### Exercise task 1:
Render the rows as a Markdown table with a Number column and a Line column, leaving out blank lines. Begin at the first row and stop after the line that contains "Action: click(x=1119, y=482)".
### Exercise task 2:
Continue the mailing-list message about guest agent command timeouts from the point where it stops.
[START Document]
Hi, it seems the discussion has stalled so let me give the oVirt
perspective here to (hopefully) revive it. The place where we need to
configure the timeout the most is for periodic queries of the guest
state. As opposed to that, setting the timeout e.g. on shutdown command
does make sense (instead of blocking), but it is not that crucial to
have a great degree of flexibility.
Several more comments below.
On Fri, Oct 04, 2019 at 10:13:11AM +0100, Daniel P. Berrangé wrote:
On Fri, Oct 04, 2019 at 08:14:39AM +0200, Peter Krempa wrote:
> On Thu, Oct 03, 2019 at 16:52:12 -0500, Jonathon Jongsma wrote:
> > Some layered products such as oVirt have requested a way to avoid being
> > blocked by guest agent commands when querying a loaded vm. For example,
> > many guest agent commands are polled periodically to monitor changes,
> > and rather than blocking the calling process, they'd prefer to simply
> > time out when an agent query is taking too long.
> >
> > This patch adds a way for the user to specify a custom agent timeout
> > that is applied to all agent commands.
> >
> > One special case to note here is the 'guest-sync' command.
[END Document]
[START Material provided]
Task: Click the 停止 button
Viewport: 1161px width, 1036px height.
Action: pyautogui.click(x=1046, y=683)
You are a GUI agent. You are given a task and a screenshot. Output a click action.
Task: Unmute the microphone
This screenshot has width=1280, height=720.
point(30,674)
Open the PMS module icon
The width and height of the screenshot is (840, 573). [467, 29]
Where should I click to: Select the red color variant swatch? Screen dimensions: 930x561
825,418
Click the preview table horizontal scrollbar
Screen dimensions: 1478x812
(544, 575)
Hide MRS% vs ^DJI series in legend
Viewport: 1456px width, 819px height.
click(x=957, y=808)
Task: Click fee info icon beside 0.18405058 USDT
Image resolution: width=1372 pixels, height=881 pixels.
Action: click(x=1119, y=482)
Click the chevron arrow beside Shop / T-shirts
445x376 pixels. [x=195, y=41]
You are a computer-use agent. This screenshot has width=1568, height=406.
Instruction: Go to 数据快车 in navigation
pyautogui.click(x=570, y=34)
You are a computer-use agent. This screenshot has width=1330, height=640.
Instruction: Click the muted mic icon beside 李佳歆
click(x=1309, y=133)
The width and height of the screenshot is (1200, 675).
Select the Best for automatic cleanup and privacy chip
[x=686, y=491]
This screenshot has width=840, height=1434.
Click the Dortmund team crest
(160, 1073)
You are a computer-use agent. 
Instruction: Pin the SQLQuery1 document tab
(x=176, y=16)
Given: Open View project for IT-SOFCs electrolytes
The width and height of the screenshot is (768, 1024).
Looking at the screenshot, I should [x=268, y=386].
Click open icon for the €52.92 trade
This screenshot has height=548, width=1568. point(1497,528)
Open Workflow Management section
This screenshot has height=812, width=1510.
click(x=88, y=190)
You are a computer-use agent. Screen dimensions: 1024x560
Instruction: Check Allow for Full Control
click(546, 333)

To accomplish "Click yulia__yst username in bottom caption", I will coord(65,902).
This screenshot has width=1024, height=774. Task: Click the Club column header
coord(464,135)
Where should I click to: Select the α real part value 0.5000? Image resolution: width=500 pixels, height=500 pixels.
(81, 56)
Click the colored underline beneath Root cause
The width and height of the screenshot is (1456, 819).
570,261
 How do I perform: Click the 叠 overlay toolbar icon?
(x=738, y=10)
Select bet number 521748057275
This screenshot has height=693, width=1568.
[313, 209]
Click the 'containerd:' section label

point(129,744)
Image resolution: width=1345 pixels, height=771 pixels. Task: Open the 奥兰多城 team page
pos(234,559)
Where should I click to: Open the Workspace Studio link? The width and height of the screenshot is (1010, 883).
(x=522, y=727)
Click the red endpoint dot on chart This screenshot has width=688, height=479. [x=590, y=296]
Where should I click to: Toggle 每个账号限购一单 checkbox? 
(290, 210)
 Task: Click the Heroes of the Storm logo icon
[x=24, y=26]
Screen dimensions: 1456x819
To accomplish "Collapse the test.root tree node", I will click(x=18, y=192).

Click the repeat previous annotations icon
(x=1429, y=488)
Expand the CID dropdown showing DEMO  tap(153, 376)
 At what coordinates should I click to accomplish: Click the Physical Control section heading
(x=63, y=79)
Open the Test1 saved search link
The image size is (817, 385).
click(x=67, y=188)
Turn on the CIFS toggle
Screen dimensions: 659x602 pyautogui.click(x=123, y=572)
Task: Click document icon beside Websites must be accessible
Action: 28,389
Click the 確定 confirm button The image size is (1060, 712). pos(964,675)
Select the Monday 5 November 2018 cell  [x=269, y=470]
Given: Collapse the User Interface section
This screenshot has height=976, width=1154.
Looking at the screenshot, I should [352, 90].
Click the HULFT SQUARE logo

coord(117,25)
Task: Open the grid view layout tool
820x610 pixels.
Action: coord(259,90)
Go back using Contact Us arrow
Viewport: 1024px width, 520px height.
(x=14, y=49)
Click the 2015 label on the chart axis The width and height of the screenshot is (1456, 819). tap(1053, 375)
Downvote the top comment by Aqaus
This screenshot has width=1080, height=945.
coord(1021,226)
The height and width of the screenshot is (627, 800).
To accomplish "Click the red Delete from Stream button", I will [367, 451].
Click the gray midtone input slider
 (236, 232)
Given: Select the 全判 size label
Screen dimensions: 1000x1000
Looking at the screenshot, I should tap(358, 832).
[END Material provided]
### Output 1:
| Number | Line |
|---|---|
| 1 | Task: Click the 停止 button |
| 2 | Viewport: 1161px width, 1036px height. |
| 3 | Action: pyautogui.click(x=1046, y=683) |
| 4 | You are a GUI agent. You are given a task and a screenshot. Output a click action. |
| 5 | Task: Unmute the microphone |
| 6 | This screenshot has width=1280, height=720. |
| 7 | point(30,674) |
| 8 | Open the PMS module icon |
| 9 | The width and height of the screenshot is (840, 573). [467, 29] |
| 10 | Where should I click to: Select the red color variant swatch? Screen dimensions: 930x561 |
| 11 | 825,418 |
| 12 | Click the preview table horizontal scrollbar |
| 13 | Screen dimensions: 1478x812 |
| 14 | (544, 575) |
| 15 | Hide MRS% vs ^DJI series in legend |
| 16 | Viewport: 1456px width, 819px height. |
| 17 | click(x=957, y=808) |
| 18 | Task: Click fee info icon beside 0.18405058 USDT |
| 19 | Image resolution: width=1372 pixels, height=881 pixels. |
| 20 | Action: click(x=1119, y=482) |

### Output 2:
'guest-sync'
> > is issued internally prior to calling any other command. (For example,
> > when libvirt wants to call 'guest-get-fsinfo', we first call
> > 'guest-sync' and then call 'guest-get-fsinfo').
> >
> > Previously, the 'guest-sync' command used a 5-second timeout
> > (VIR_DOMAIN_QEMU_AGENT_COMMAND_DEFAULT), whereas the actual command that
> > followed always blocked indefinitely
> > (VIR_DOMAIN_QEMU_AGENT_COMMAND_BLOCK). As part of this patch, if a
> > custom timeout is specified that is shorter than
> > 5 seconds, this new timeout also used for 'guest-sync'. If there is
no
> > custom timeout or if the custom timeout is longer than 5 seconds, we
> > will continue to use the 5-second timeout.
> >
> > See
https://bugzilla.redhat.com/show_bug.cgi?id=1705426 for additional
details.
> >
> > Signed-off-by: Jonathon Jongsma <jjongsma(a)redhat.com>
> > @@ -2737,3 +2730,19 @@ qemuAgentGetTimezone(qemuAgentPtr mon,
> >
> > return 0;
> > }
> > +
> > +int
> > +qemuAgentSetTimeout(qemuAgentPtr mon,
> > + int timeout)
> > +{
> > + if (timeout < VIR_DOMAIN_QEMU_AGENT_COMMAND_MIN) {
> > + virReportError(VIR_ERR_INVALID_ARG,
> > + _("guest agent timeout '%d' is "
> > + "less than the minimum '%d'"),
> > + timeout, VIR_DOMAIN_QEMU_AGENT_COMMAND_MIN);
>
> This error is misleading as -1 and -2 are special values and not actual
> timeout.
>
> > + return -1;
> > + }
> > +
> > + mon->timeout = timeout;
> > + return 0;
> > +}
>
> [...]
>
> > diff --git a/src/qemu/qemu_driver.c b/src/qemu/qemu_driver.c
> > index 1e041a8bac..09251cc9e2 100644
> > --- a/src/qemu/qemu_driver.c
> > +++ b/src/qemu/qemu_driver.c
> > @@ -23434,6 +23434,29 @@ qemuDomainGetGuestInfo(virDomainPtr dom,
> > return ret;
> > }
> >
> > +static int
> > +qemuDomainQemuAgentSetTimeout(virDomainPtr dom,
> > + int timeout)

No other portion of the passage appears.